Time to Revamp Antiquated Health Care System
The American health care system is broke. But instead of addressing the core problems we are constantly being bamboozled by razzle-dazzle and smoke and mirror routine to make us believe we have the best health care in the world. The simple and plain truth is we do not.
The first pinprick to deflate our self-delusion came eight years ago when the World Health Organization ranked health care systems of 191 countries. While Italy and France got the top spots, the United States was ranked 37th. We were 33rd in death rates for children under five and we ranked lower than some countries in sub-Saharan Africa for immunization.
More recently the prestigious Commonwealth Fund has been publishing comparative health statistics from industrialized countries and we don’t look good on that scale either.
The Commonwealth Fund compares indices like access to health care, health coverage, status of national health, quality of life and fairness of the system to the citizens. We trail the industrialized countries in all indices. While we were better in providing an emergency and acute care we lagged behind in taking care of the chronically ill.
And then there is this big elephant in the room that no one seems to notice or care. There are an estimated 50 million people in this country who have no health coverage. A majority of them just cannot afford to buy the coverage. President Bush in one of his ‘decider’ modes said that these people could always get treatment in an emergency room. In his simplistic solution one could hear the echoes of Mary Antoinette’s who is believed to have said that if the peasants cannot get bread they should eat cake. Some of our uninsured do go to the emergency rooms when they are acutely ill but otherwise they have no safety net.
However in one area, expenditure on health care, we are far ahead of industrialized nations. We spend $ 6102 per person (15.3 % of US economy) on health care whereas other industrialized countries spend little more than half that amount. And they live longer, have better health than us, and they are generally more satisfied with their care than we are.

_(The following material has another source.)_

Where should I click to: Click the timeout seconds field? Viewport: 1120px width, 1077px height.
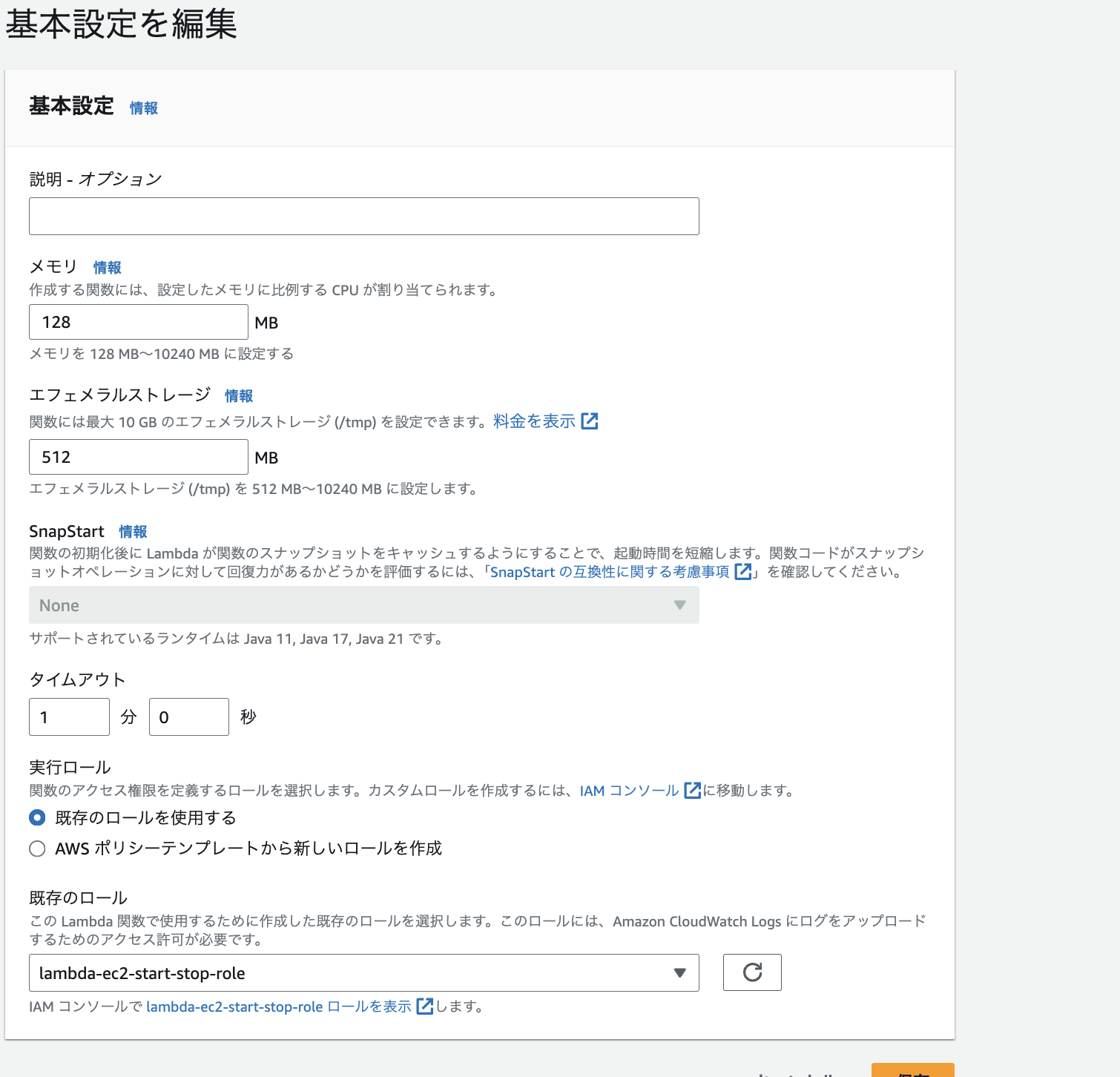tap(188, 717)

So where is the sinkhole that sucks up all that money for which we have precious little to show? Actually there is more than one.
One sinkhole gets all the attention but in reality it is a tiny one. Malpractice insurance premiums and jury awards constitute but only 0.46% of total health spending. Practicing defensive medicine by ordering unnecessary and redundant tests adds about 9% to the cost but according to the Department of Health and Human Services it is not in itself that significant. The big sinkholes however are the health care insurance industry and pharmaceutical industry.
Since 2002 the health insurance companies have raked profits that defy any business model and could be labeled as obscene. Between 2002 and 2005 they had the profit margin of 152.7%, 60%, 32.9% and 21.4% respectively.
The pharmaceutical companies are no different. According to Dr. Marcia Angell, a professor at Harvard Medical School and a former editor of the prestigious New England Journal of Medicine, top pharmaceutical companies made more profit than the rest of Fortune 500 companies combined. Just in six months after the cumbersome, complicated and industry-friendly Medicare Drug Plan became law in January 2006, the ten largest pharmaceutical companies raked in $8 billion in profits.
This broken and inherently unfair system has been with us for decades and all effort to reform it has been defeated in the Congress. A majority of lawmakers, on both sides of the political divide, are beholden to health care insurance companies and pharmaceutical companies.
During her husband’s first term, Hillary Clinton tried her hand at reforming the system but was soundly defeated. Now in the wake of the forthcoming presidential election both she and Barak Obama are repeating the same gospel of change. One wonders if they would have the political courage to take on the powerful giants. As we all know it takes more than wishful thinking to plug the giant sinkholes that have been sucking the life, literally, out of American people.
A universal health care is the crying need of our country. It is not a perfect system - no system is - but it is more equitable and fair than the one we have been living under for so long.